The US Supreme Court repeatedly demonstrated a disregard for protecting fundamental rights. In June, the court overturned the nearly 50-year constitutional guarantee of abortion access; more than half of all US states have since or are poised to ban abortion. Structural racism in health care and other factors make abortion a form of reproductive health care needed by women of color at higher rates than white women. Racism in the criminal legal system means that women of color are most at risk from abortion bans and pregnancy criminalization – actions interpreted as harmful to a person’s pregnancy.

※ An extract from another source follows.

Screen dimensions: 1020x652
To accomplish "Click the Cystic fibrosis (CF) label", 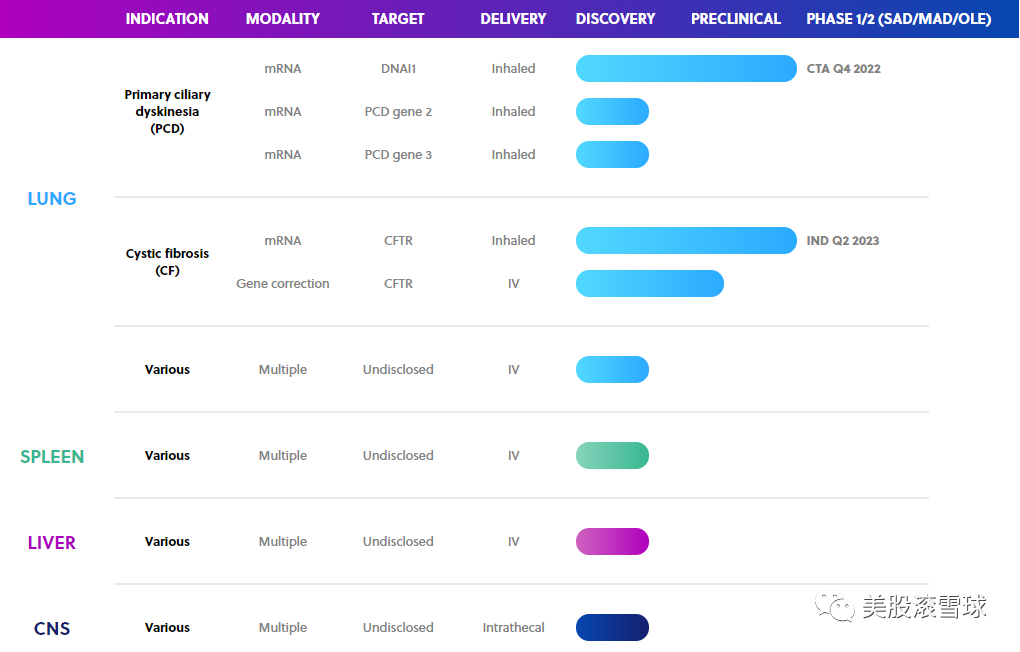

By undermining the constitutional right to privacy, the reversal of Roe v. Wade also threatened LGBT parental rights, same-sex marriage, and consensual same-sex conduct. State lawmakers introduced more than 150 bills that threaten the rights and health of transgender people, particularly transgender children.

Covid-19 claimed thousands of lives, especially people in marginalized groups, with more than 230,000 people in the US dying from the disease in 2022. Biden’s statements, including declaring the pandemic “over” in September, reflect the ongoing inconsistency in the US pandemic response.

Without Democratic Party control of both Houses of Congress, Biden will need to take stronger action to address the racial and economic inequities that are exacerbated by inflation and climate change and create a federal reparations commission, Human Rights Watch said. The authorities at all levels should end abusive law enforcement and border policies, protect reproductive freedom, and safeguard everyone’s rights.